Objective —
Can you print every row below word for word, leaving out the pictures?

Listed entries —

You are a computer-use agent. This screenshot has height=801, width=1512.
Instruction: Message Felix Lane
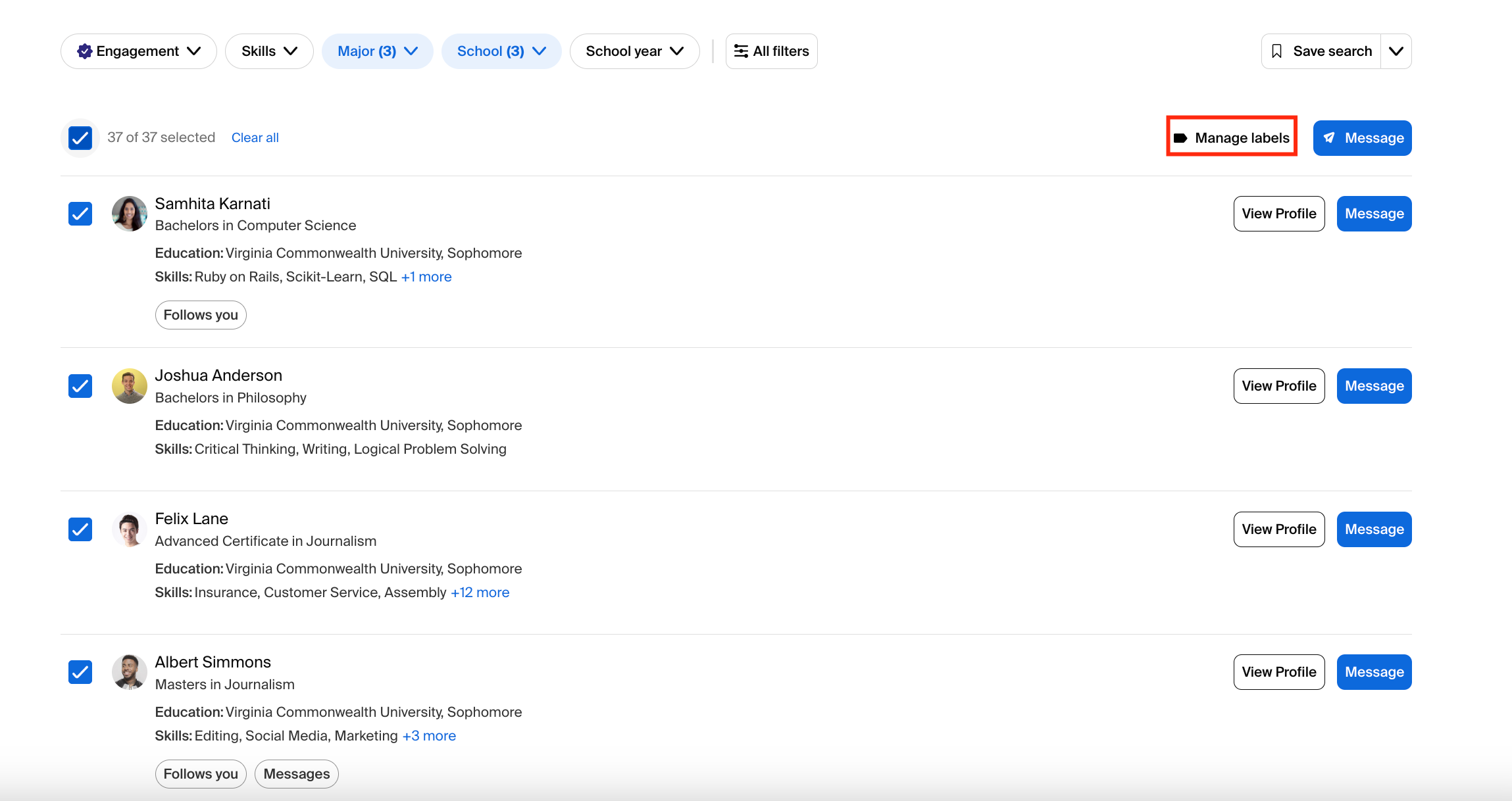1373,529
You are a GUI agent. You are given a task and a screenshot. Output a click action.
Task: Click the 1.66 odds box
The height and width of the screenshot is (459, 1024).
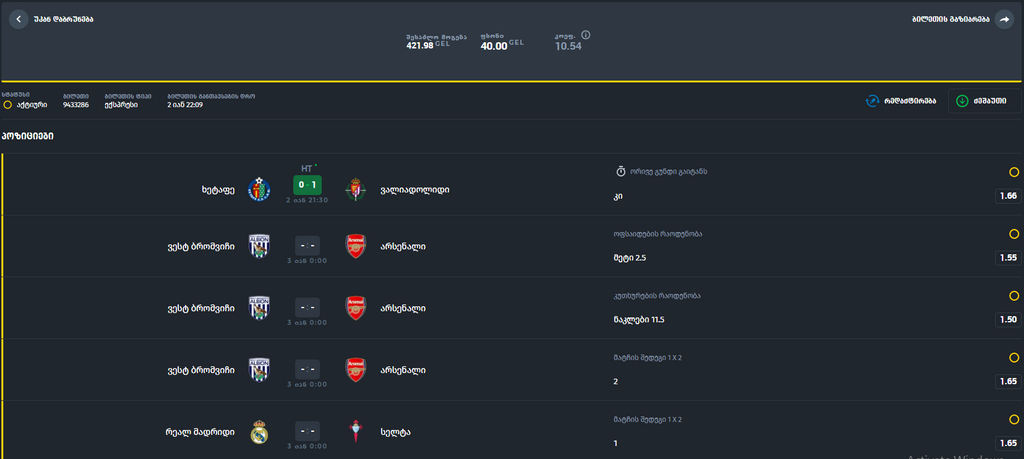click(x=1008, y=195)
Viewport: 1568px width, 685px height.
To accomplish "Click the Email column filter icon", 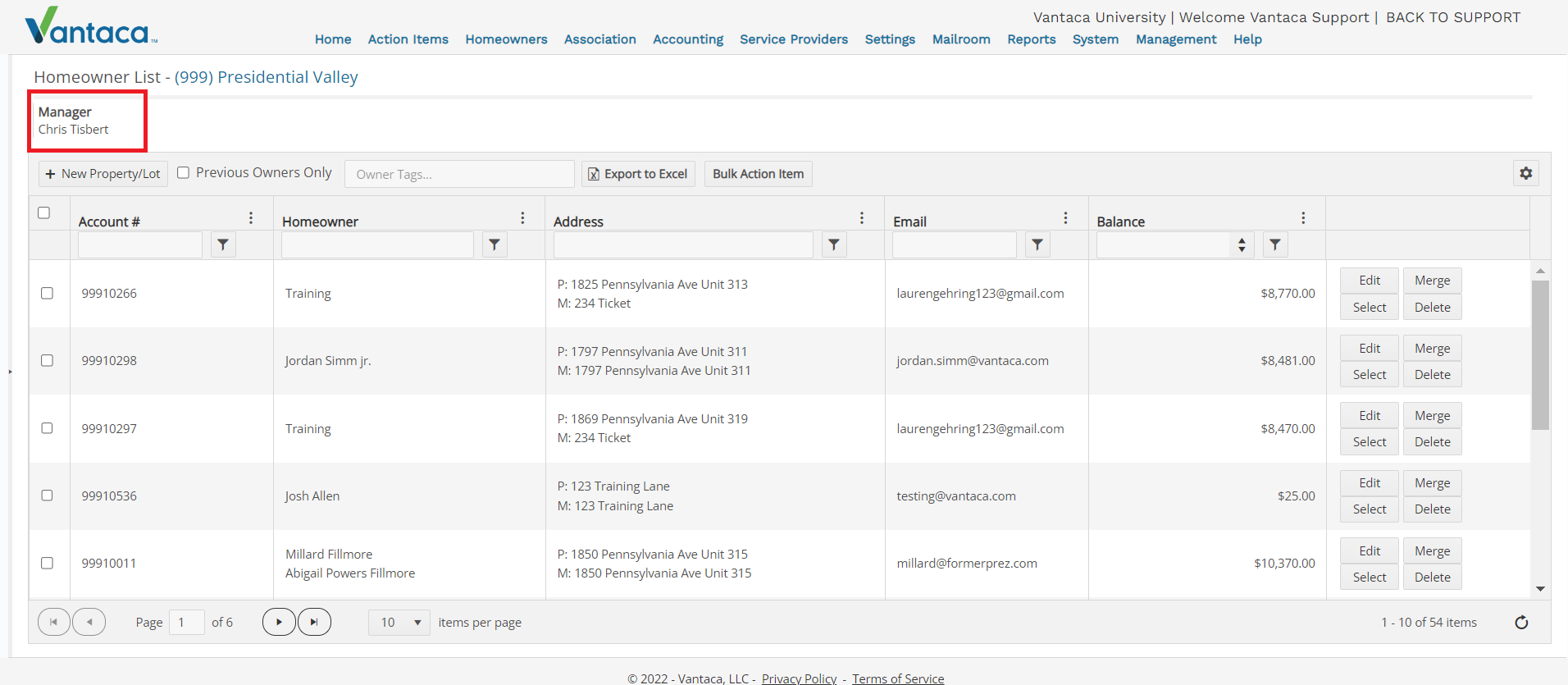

Exercise result —
You are a computer-use agent. This screenshot has height=801, width=1512.
Instruction: Message Felix Lane
1373,529
You are a GUI agent. You are given a task and a screenshot. Output a click action.
Task: Click the 1.66 odds box
The height and width of the screenshot is (459, 1024).
click(x=1008, y=195)
Viewport: 1568px width, 685px height.
To accomplish "Click the Email column filter icon", 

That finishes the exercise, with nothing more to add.